Ambulance service will change the culture of your department. Do you allow people to be only EMTs/medics and only firefighters (we do) or do you require everyone to do both? This is a difficult personnel decision that will remain unsettled and debated constantly. You will face burnout issues because EMS will equal 65-70 percent of your emergency calls. Imagine your volunteers suddenly having three times as many emergency calls! Will you have three times as many volunteers to handle the work load?

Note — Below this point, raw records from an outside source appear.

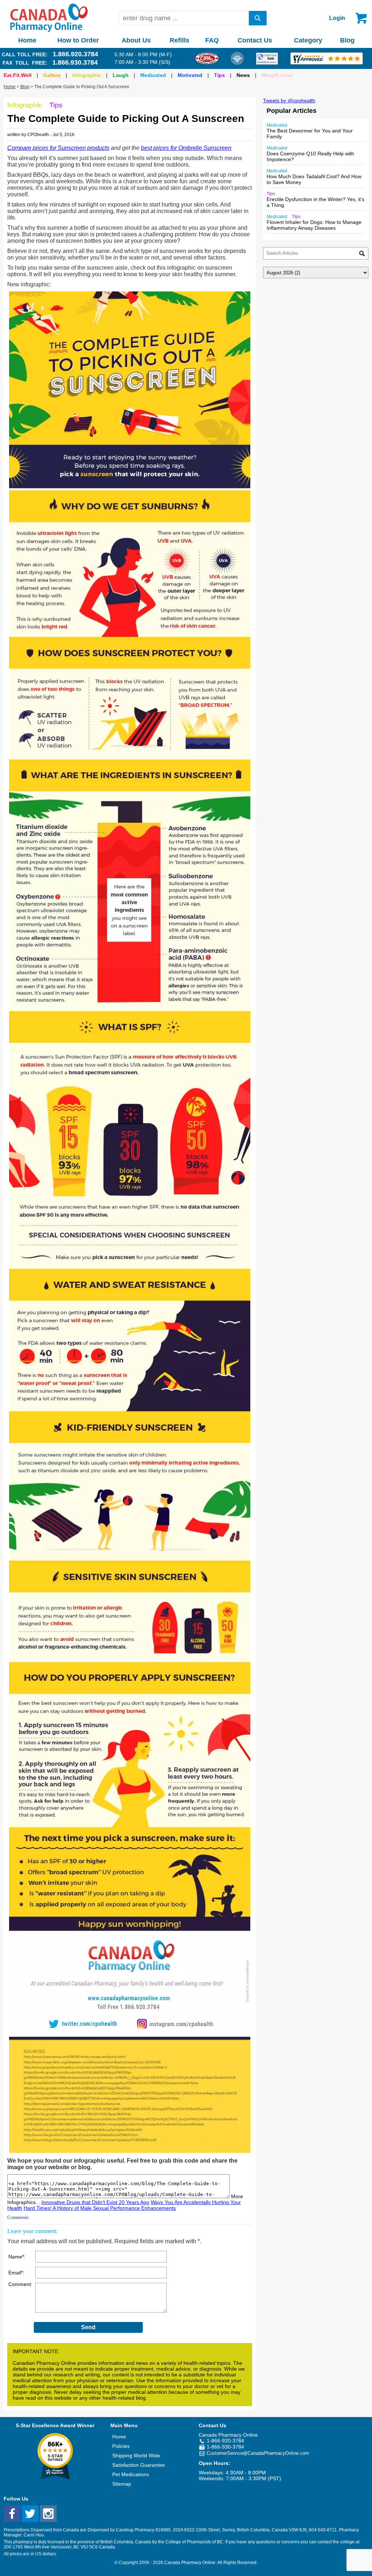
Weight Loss (277, 75)
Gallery (52, 75)
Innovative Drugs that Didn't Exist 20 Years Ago (95, 2202)
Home (27, 40)
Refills (179, 40)
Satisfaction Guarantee (138, 2465)
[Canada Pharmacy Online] (49, 30)
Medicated (153, 75)
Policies (121, 2446)
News (243, 75)
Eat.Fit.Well (18, 75)
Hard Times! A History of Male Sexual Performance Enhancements (100, 2208)
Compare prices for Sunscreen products (58, 148)
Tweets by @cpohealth (289, 100)
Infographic (86, 75)
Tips (219, 75)
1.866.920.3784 (75, 54)
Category (308, 40)
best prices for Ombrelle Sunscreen (186, 148)
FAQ (212, 40)
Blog (347, 40)
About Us (136, 40)
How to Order (78, 40)
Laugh (121, 75)
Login (337, 18)
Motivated (190, 75)
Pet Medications (130, 2474)
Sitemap (121, 2484)
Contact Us (255, 40)
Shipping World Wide (136, 2455)
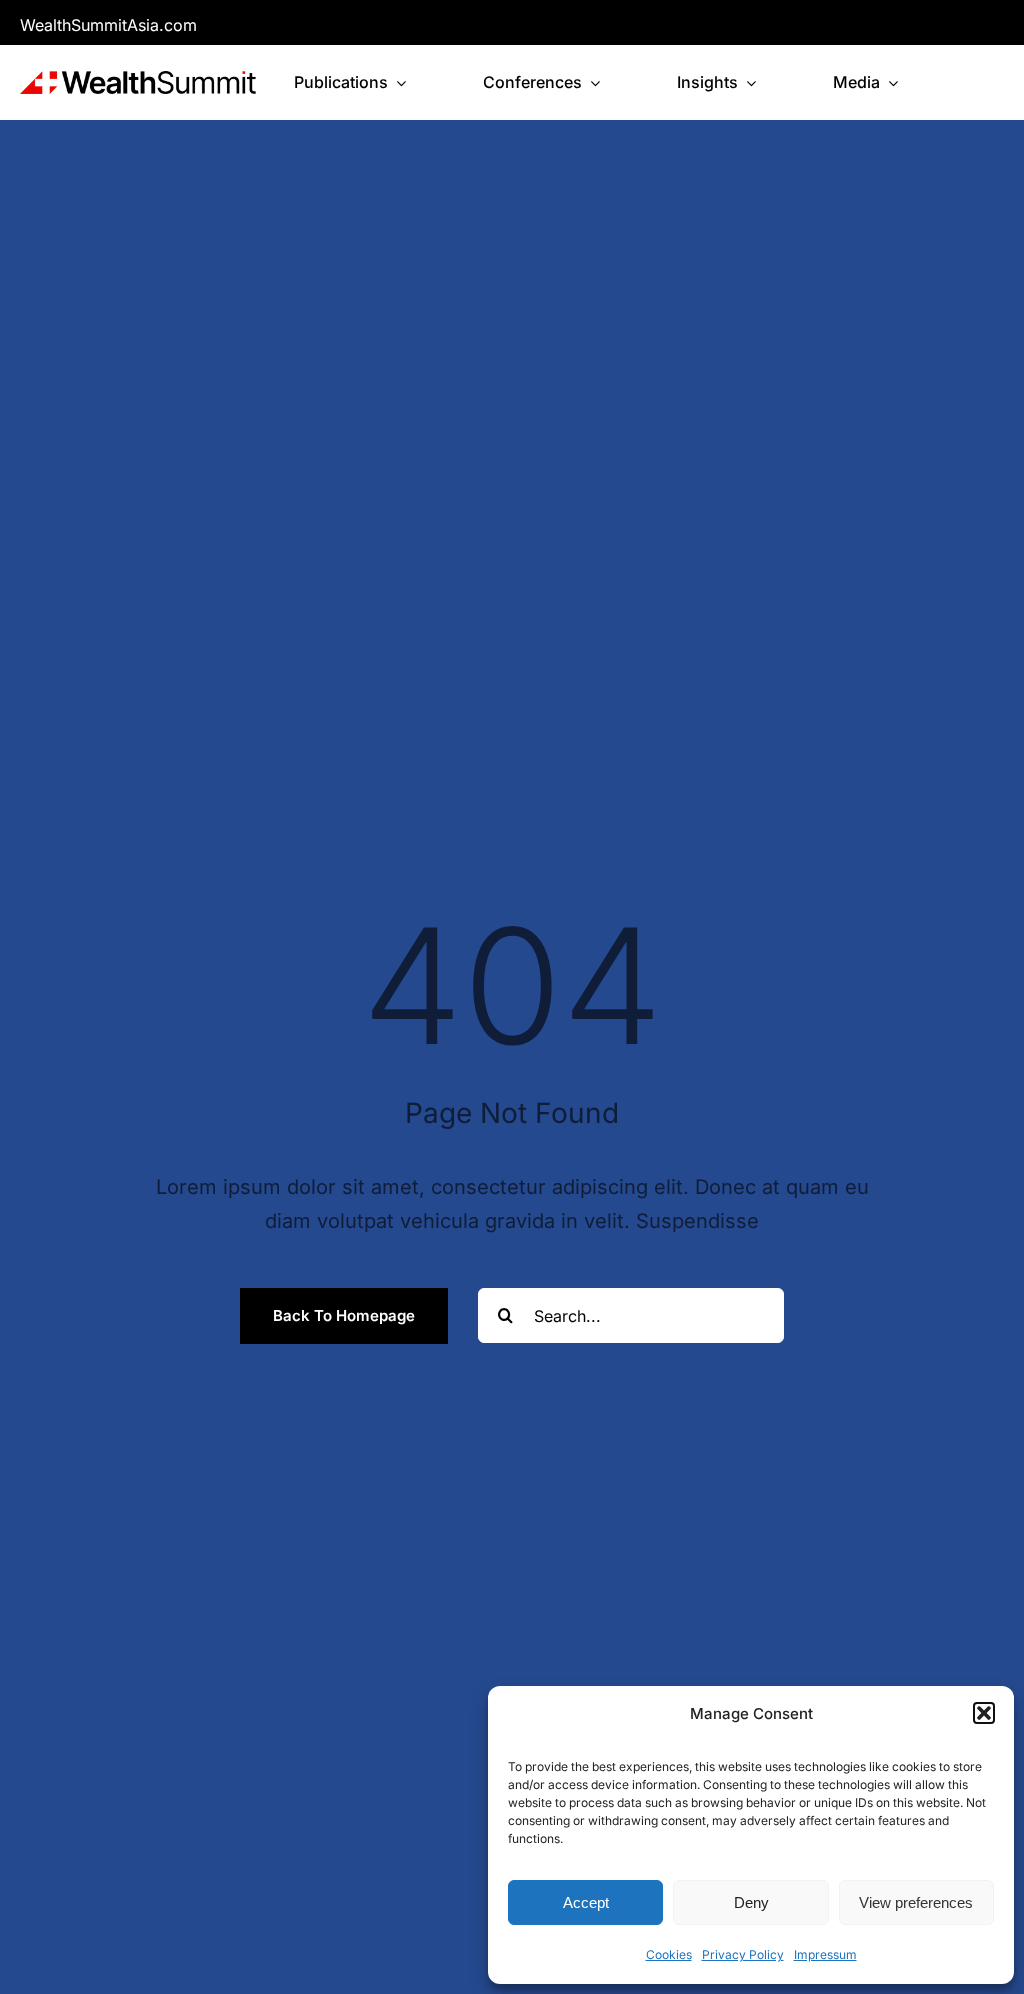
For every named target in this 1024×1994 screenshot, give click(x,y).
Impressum (825, 1954)
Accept (586, 1902)
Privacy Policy (743, 1954)
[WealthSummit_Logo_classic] (138, 81)
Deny (751, 1902)
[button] (984, 1713)
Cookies (669, 1954)
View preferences (916, 1902)
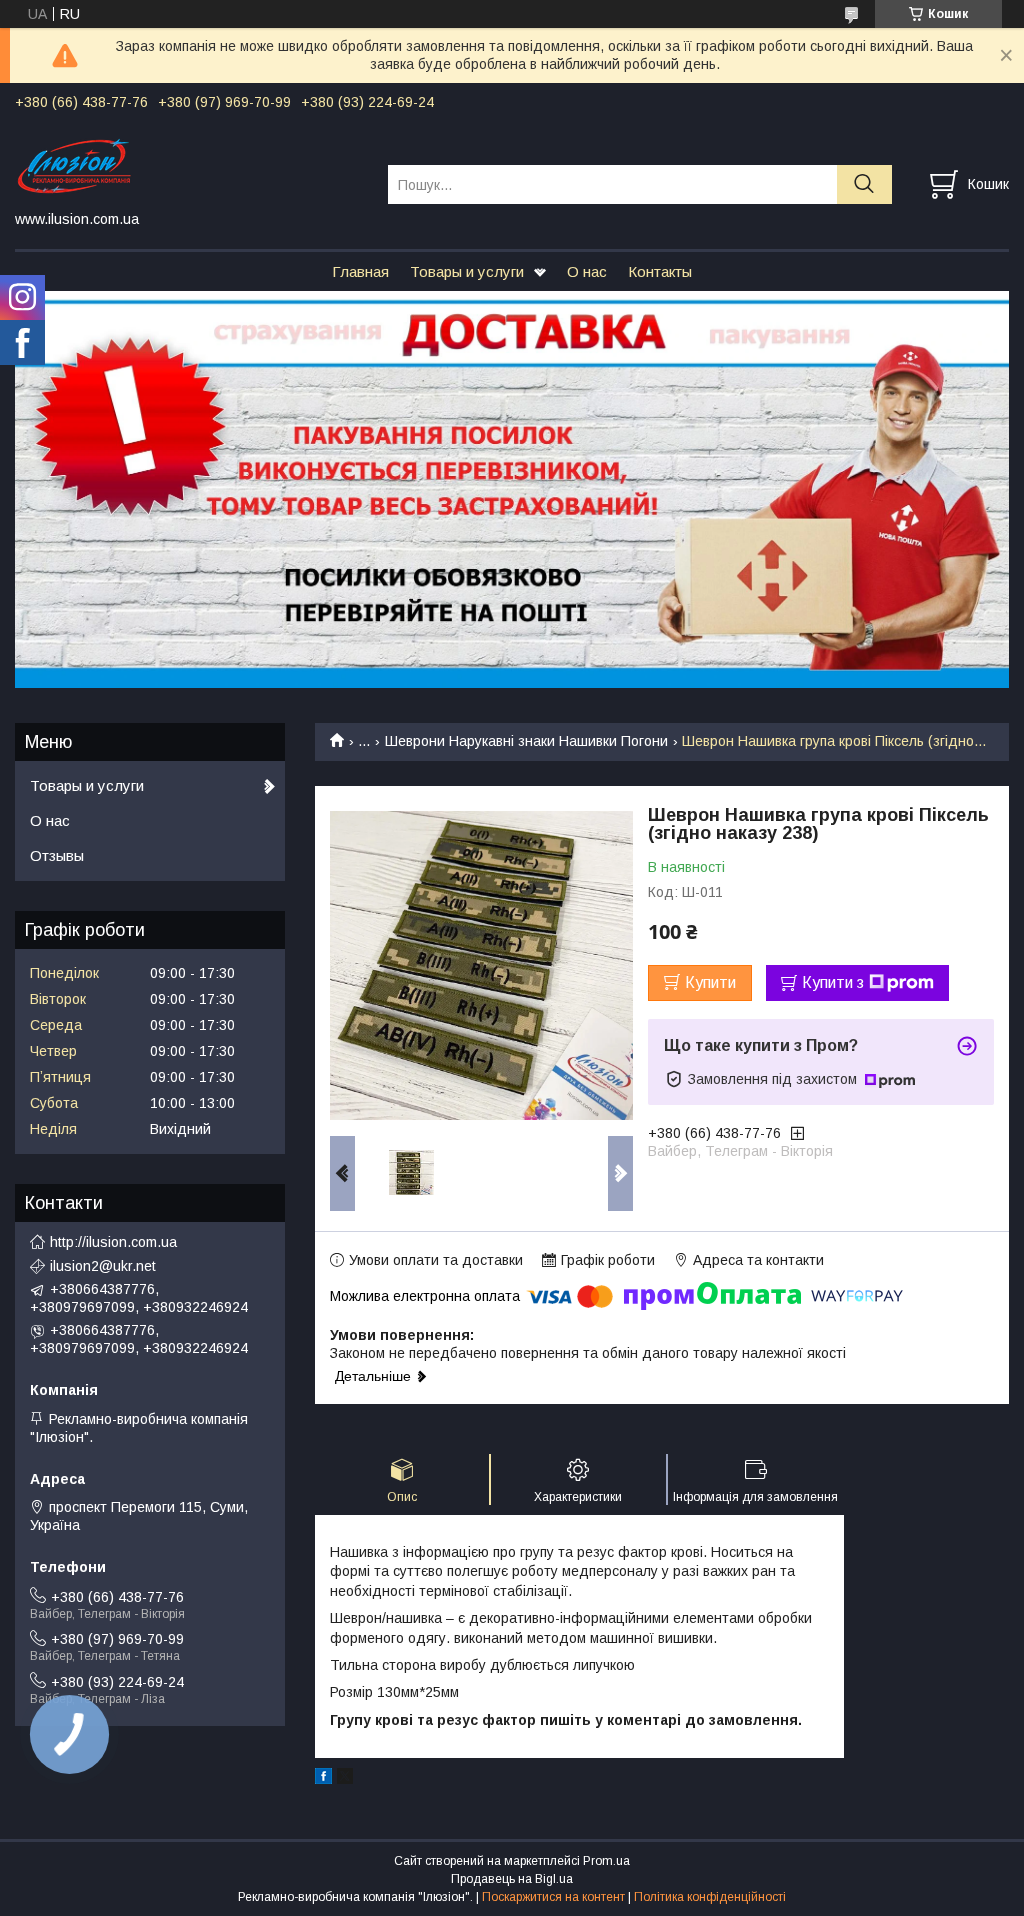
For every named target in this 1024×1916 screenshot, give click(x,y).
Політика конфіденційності (710, 1897)
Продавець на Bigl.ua (512, 1879)
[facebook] (323, 1779)
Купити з (833, 982)
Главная (360, 271)
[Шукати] (864, 184)
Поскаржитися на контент (553, 1897)
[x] (345, 1779)
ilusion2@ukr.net (103, 1266)
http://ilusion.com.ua (113, 1242)
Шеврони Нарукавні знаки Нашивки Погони (526, 741)
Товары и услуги (467, 271)
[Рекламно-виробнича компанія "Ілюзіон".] (189, 166)
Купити (710, 982)
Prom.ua (606, 1861)
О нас (587, 271)
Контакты (660, 271)
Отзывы (57, 855)
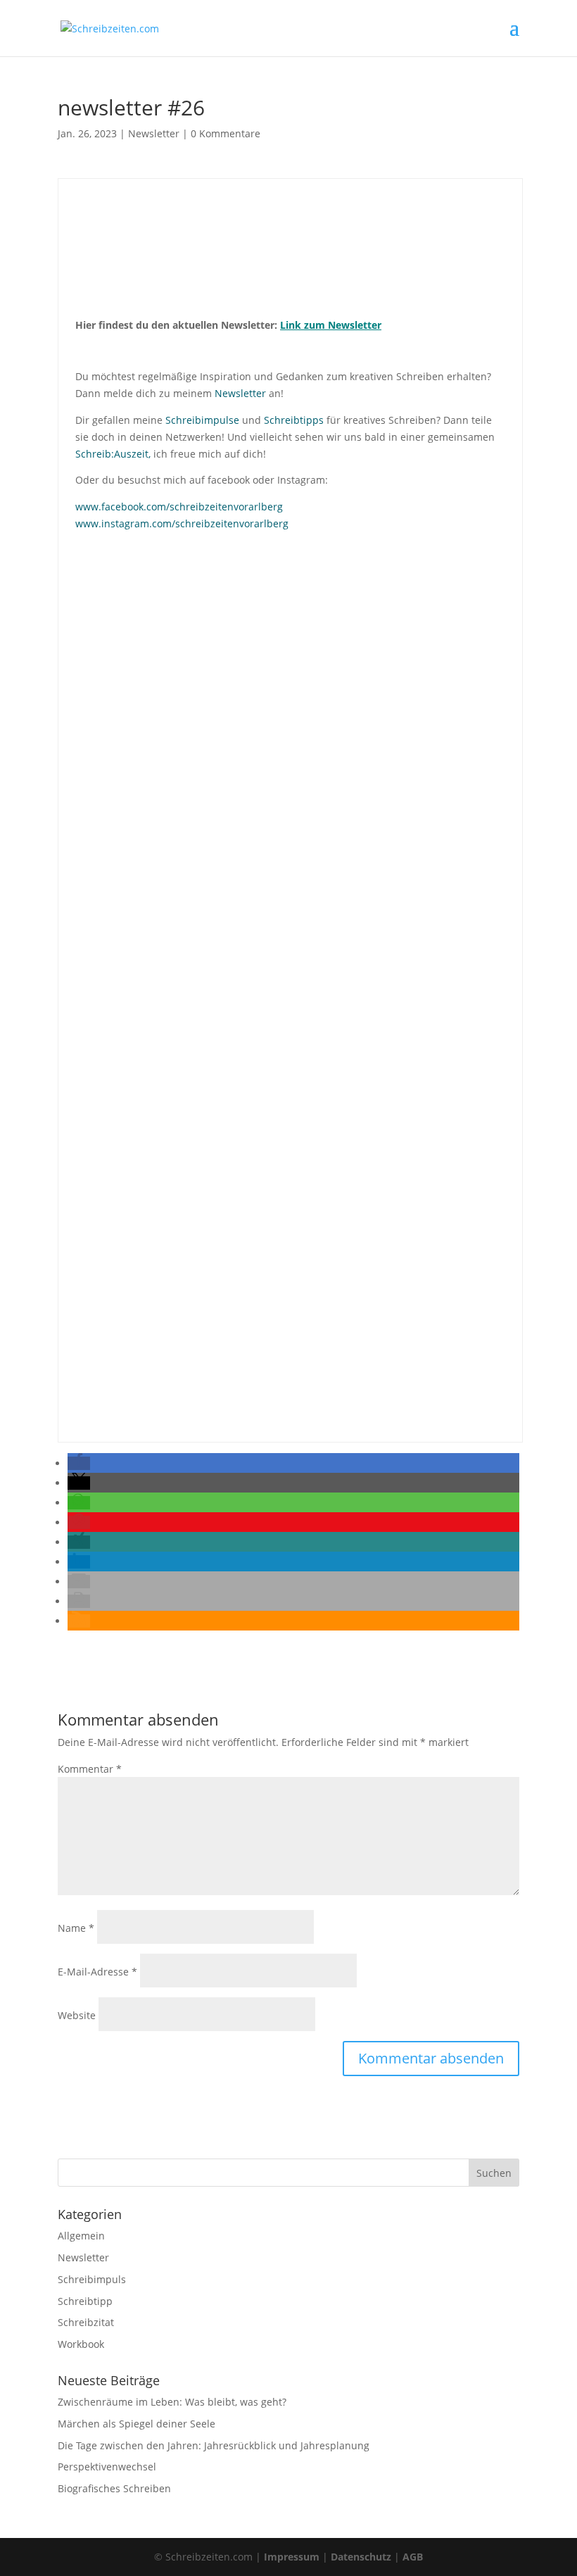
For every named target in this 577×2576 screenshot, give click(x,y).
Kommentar (90, 1769)
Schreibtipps (294, 420)
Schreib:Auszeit (111, 453)
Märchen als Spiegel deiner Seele (136, 2423)
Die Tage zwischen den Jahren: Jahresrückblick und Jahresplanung (213, 2445)
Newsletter (153, 133)
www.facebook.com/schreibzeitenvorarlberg (179, 506)
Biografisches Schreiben (114, 2488)
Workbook (81, 2344)
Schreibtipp (85, 2301)
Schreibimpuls (92, 2279)
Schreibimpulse (202, 420)
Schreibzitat (86, 2322)
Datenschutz (361, 2556)
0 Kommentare (225, 133)
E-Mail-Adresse (97, 1971)
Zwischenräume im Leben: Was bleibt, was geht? (172, 2401)
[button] (79, 1463)
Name (76, 1928)
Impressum (291, 2556)
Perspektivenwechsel (107, 2466)
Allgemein (81, 2235)
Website (77, 2015)
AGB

So, why do we provide ambulance service? There is no other agency that will provide an ALS ambulance in seven minutes, 90 percent of the time, to the people of our community. We do it because it’s what’s best for our community, not because we think we can make money.

 

Joseph V. Maruca is chief of the West Barnstable (MA) Fire Department, a combination fire department on Cape Cod. He served as a volunteer firefighter from 1977 until becoming chief in 2005. He is a director of the National Volunteer Fire Council (NVFC) and represents the NVFC on the NFPA 1917 Technical Committee. Maruca is also a retired attorney and Of Counsel to the Crowell Law Office in Yarmouthport, concentrating in the area of estate planning.